SELECTION →
════════

How to get A’s at University
- William Hay, MD, LMCC, CFP, ASH, FLEX FRCPC, ADM, CSAM, MROCC
The average IQ is 100. University is established at the level where a person with an Average IQ will pass if they attend class and complete the assignments. People who have completed high school usually have established that they have a 100 IQ.
The University is a business and it’s selling education as a product. It is no longer ‘exclusive’. Everyone can get a university education if they are willing to do the work. Most people who ‘fail’ university in my experience have been those who did not attend class, do their homework, or show up for exams. Others have gone to very poor high schools and been passed when they should have had remedial training.
THere are Arts courses and Science courses. Science courses are by design more difficult and more demanding. It’s much harder to get by in Science by ‘who you know’ versus ‘what you know’. I can fake ‘literary criticism’ but I can’t ‘fake’ making nitro glycerin in the lab. At the higher levels of Arts and Science studies the two become equally difficult but generally speaking a Bachelor of Arts degree is far easier to obtain than a Bachelor of Science degree.
Assuming that there are 3 hours of class per arts credit per semester, and five credits per semester for roughly 3 years or 6 semesters, to get a basic Bachelor of Arts, one has roughly 5x3 or 15 hours a week of university ‘work’ to do to get a degree. This explains why so many people do their Bachelor degree at night school. Attending the classes and doing the exams and assignments to complete a Bachelor degree in 3 years with summers and holidays off for work and vacation, one has roughly a 15 to 20 hour work week.
It is not surprising that most people who have government jobs have got them by having a Bachelor of Arts degree. It’s also no surprise that people in the ‘private’ world look at most low level government jobs as ‘cozy’, ‘overpaid’, and mostly ‘secure’ but for ‘stupid’ people without alot of motivation. It’s better to have people employed in government and union positions than to have the same people out in the community unemployed causing trouble.
To get a ‘B” average at university, all one has to do in Arts is to study one hour for every hour of class room time. Note “1 hour’” of study is ‘1hour” of study, ie sitting upright at a table or study cubicle with a computer or book focussed on the subject material with pen and note pad or tablet at hand. This means that person is doing 30 hours of study a week for a 3 year arts degree plus doing exams and assignments.

════════

DATA BLOCK →
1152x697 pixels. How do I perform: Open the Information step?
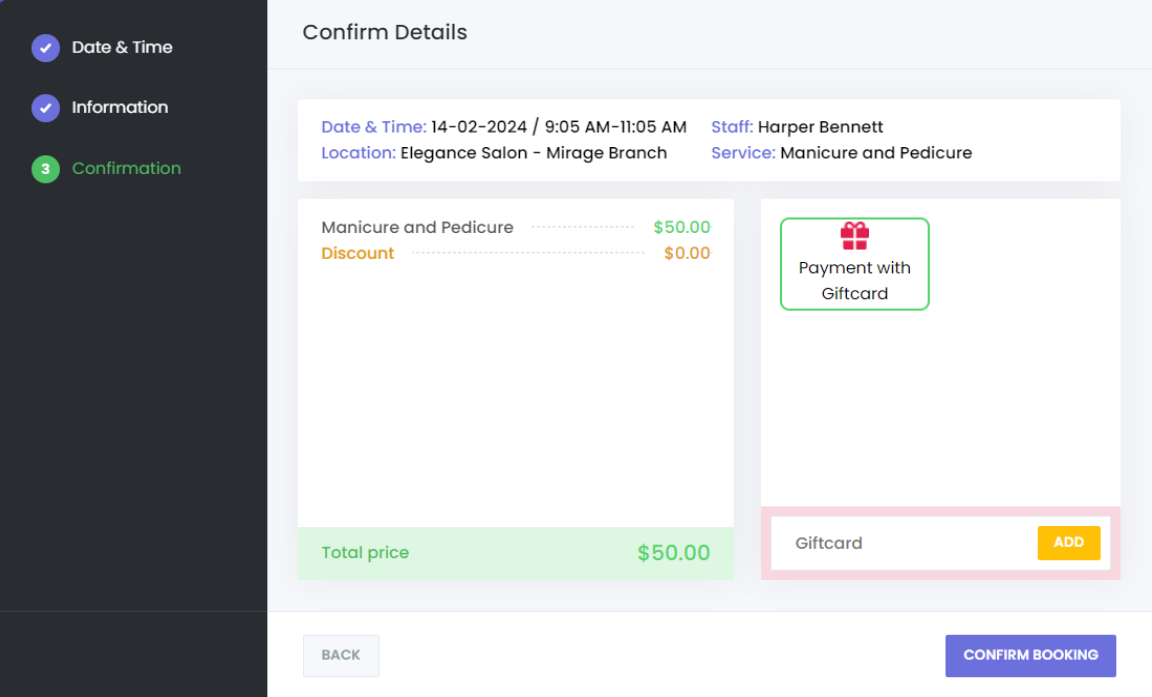click(120, 108)
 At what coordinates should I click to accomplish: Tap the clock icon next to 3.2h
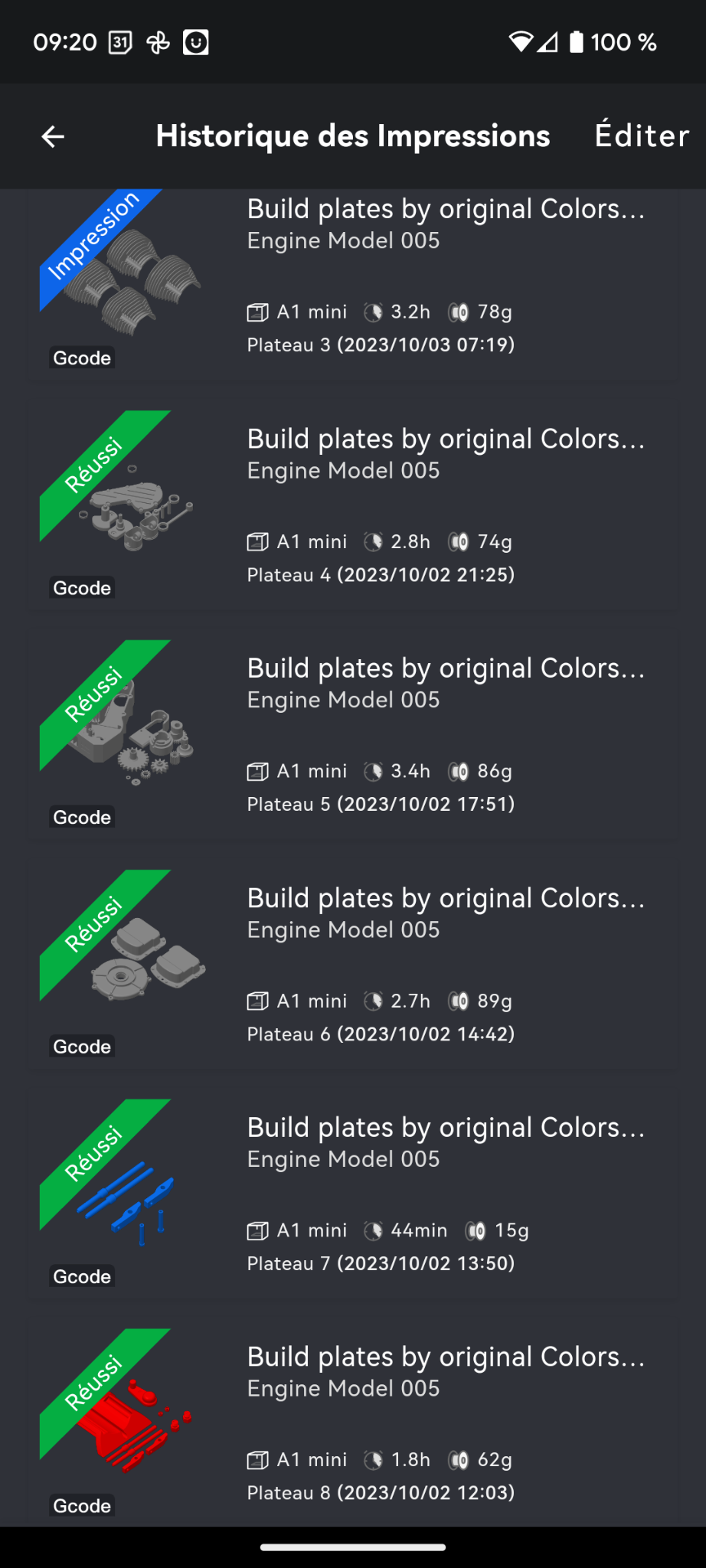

════════

WHAT YOU NEED TO DO →
a) Answer these from the piece on getting A's at university, one line each:
(i) What does it give as the average IQ?
(ii) Which degree does it call far easier to obtain than a Bachelor of Science?
(iii) For a B average in Arts, how much study does it say is needed for every hour of classroom time?
b) Carry on the piece on getting A's at university from the point where it stops.

RESPONSES TO THE TASKS →
a)
(i) 100
(ii) A Bachelor of Arts degree
(iii) One hour of study

b)
People who do this are more likely to advance in Government positions based on meritocracy rather than ‘years in”.
If one wants to get an A average in Arts all one has to do is study 2 hours for every hour of classroom time resulting in the average 45 hour work that people who work in the private sector of society do as matter of fact for any income over $50,000 gross a year. They are working 60 hour work weeks as students. Not terribly onerous but the basic minimum work week of the leaders of private sector business. In government these are likely to be supervisors and upwardly mobile.
People who gets A’s in Bachelor of Arts degrees usually go on to do another year Honours and commonly advance to Masters Degrees.
To get an A plus one simply has to study 3 hours for ever hour of class room time making an average work week of 75 hours. Considering the average work week of all ‘professionals’ has been said to be 80 hours this is not an onerous beginning. Work is required to be an engineer, doctor, accountant or lawyer. It’s not required to be a low level government worker but it certainly is required to be the assistant of the premier or prime minister. Watch “The Devil Wears Prada”. The star was a lawyer working in business. Every industry has leaders like this. Only in government or unions can you expect to get paid for dollars for work. That’s the ‘blue collar’ idea. I get paid by the hour. In the ‘white collar’ one is rewarded by the willingness to do work for free and as a result of this initial committments fame and fortune follow.
In the Sciences there is another factor that makes them more difficult and onerous. Sciences have a lab each week in addition to three hours of class room. This makes science courses in general ‘more work’. Instead of 3 hours of class a week, there are 4 hours of class a week. Hence to get a C one has to do 20 hours of work attending 5 courses for 3 years minimum plus completing assignments and showing up for exams.
In addition to just ‘talk’ like politicians and ‘salesmen’ and ‘administrators’, the sciences require that you actually can ‘make something’. You must be able to ‘do’ things. You can’t be all thumbs and the making of a nuclear warhead in the class room isn’t a matter ‘of opinion’. Either the product blows up the world or it doesn’t. There’s no ‘political correctness’ in the Science lab. In Arts one can be wildly insane and delusional and get an A whereas in Science there’s a basic need to be reality based. Gravity ‘limits’ political thinking.
To get an A+ average in the sciences then one has to assume 4 hours per class study and attenance x 4 x 5 = 80 hours/ week. I think I did the math wrong and it’s even more.
The idea here is that as Einstein said, Genius is 99% perspiration and 1 %inspiration.
The number one reason for students not doing well in school is lack of study time. Use of a timer and a set study place with mapping of the hours of study is the best self assessment process. Most people over estimate their study time and want to get something for nothing.
This may sound ‘harsh’. It’s clearly not ‘politically correct’. Political correctness is for losers and whiners.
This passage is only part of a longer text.